According to the statement, “he especially understands that health insurance needs to be there when people need it the most. That includes the traditional Medicaid program... People can count on this safety-net program to be there for them.”

 

PolitiFact, a nonpartisan fact-checking site rated Cordray’s claim that DeWine wanted to allow insurance companies to refuse to pay for pre-existing conditions, as “half-true.”

 

DeWine entered a Republican lawsuit against the Affordable Care Act in 2011, that, if passed, would have struck down pre-existing condition protections.

 

Recently DeWine’s been on the defensive, reinforcing his opposition over the individual mandate provision, not the guaranteed protections.

 

Cordray was joined by local Democratic officials. They picked-apart DeWine’s past health care policy positions.

 

“I wouldn't trust Mike DeWine to protect my parking space at UT here, let alone my health care,” Ohio State Rep.
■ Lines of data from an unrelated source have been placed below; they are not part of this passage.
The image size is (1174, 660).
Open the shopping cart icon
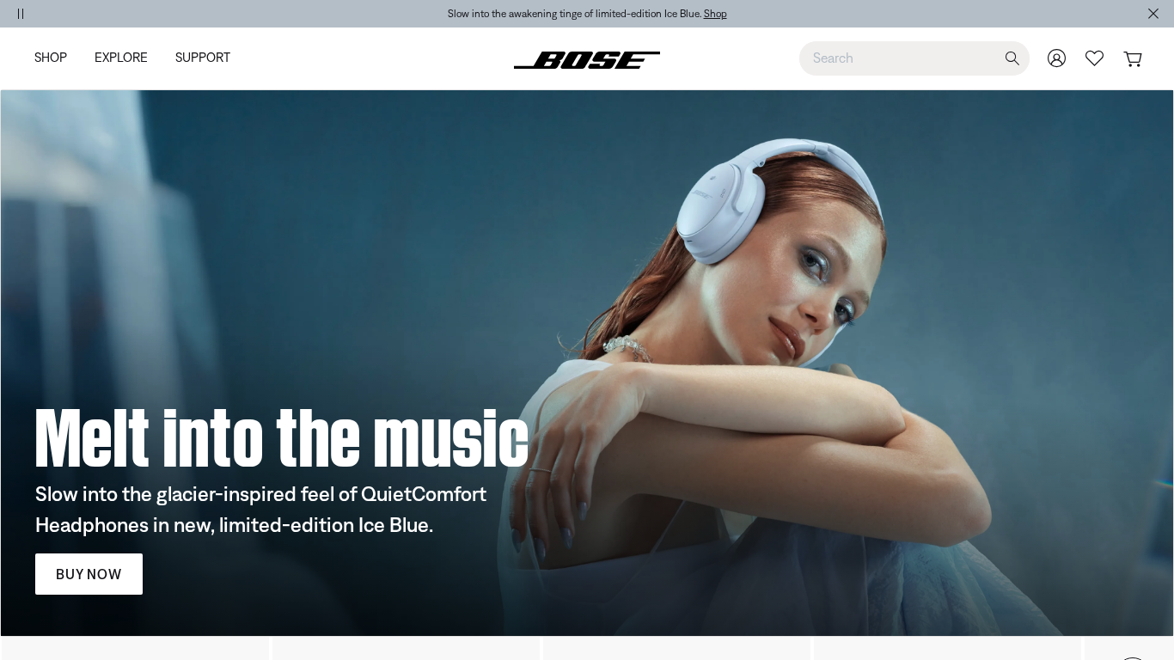point(1133,58)
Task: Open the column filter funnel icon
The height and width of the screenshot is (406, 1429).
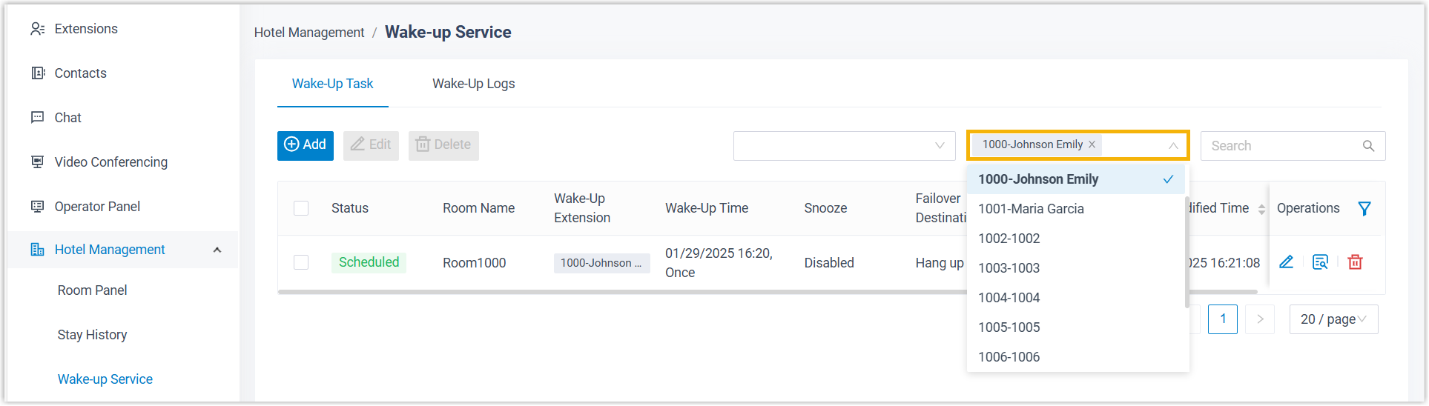Action: click(1364, 209)
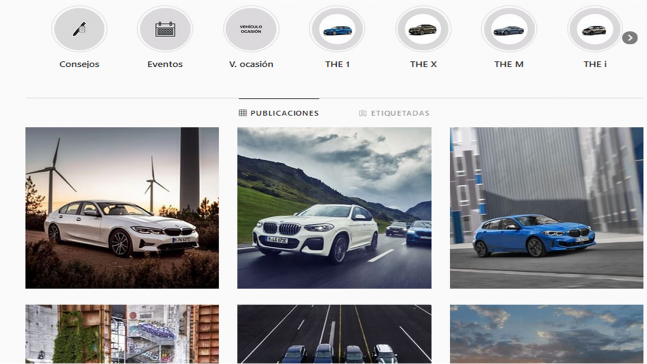This screenshot has width=647, height=364.
Task: Show more highlights with the next arrow
Action: [629, 38]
Teresa Fedor said.

 

“I don’t trust him to stand up to the big health care companies to keep costs down.”

 

Toledo City Councilman Nick Komives was just as straightforward.

 

“[DeWine’s] arguing to strip our rights...shows his true character,” Komives said. “I can’t trust Mike DeWine will protect my health care or the ones that I love.”

 

For students - many of whom do not have health insurance of their own -  coverage policy may not seem like an issue to take into the voting booth.

 

“Students should care about pre-existing conditions,” second-year medical student Matt Belardo said.

 

“You shouldn’t be discriminated against” when seeking out coverage. “A lot of these conditions costs tons of money to pay for out of pocket.”

 

“Right now [students] are covered under their parents’ conditions,” but, the task of finding their own plans “is on the horizon,” Belardo said.

 

Under the Affordable Care Act, students remain on their parent’s health insurance until age 26.

 

“If that were to go away and Mike DeWine were to take that away, then students would be at risk as soon as they got out of school,” Cordray said in an interview with the Independent Collegian.

 

Shifts in health care affect not only individuals and their well-being, but the medical field at large.  

 

UT has an expanding medical program including a strengthened partnership with ProMedica.

 

Kara Richardson, a fourth-year medical student, backed up by a handful of her colleagues in their white lab coats said that under Cordray and Lieutenant Governor Betty Sutton, she would be able to practice medicine in a way that best matched her values.

 

“I’m acutely aware of how our next state governor will affect the future of health care.”

 

With her vote for Cordray, she said she’ll be choosing a “progressive future.”

 

He “understands that good health care happens when a patient and physician are able to have open dialogue and make health care decisions together unencumbered by harmful and biased laws,” Richardson said.

 

Request for comment from Mike Dewine’s campaign was not returned at the time of publication.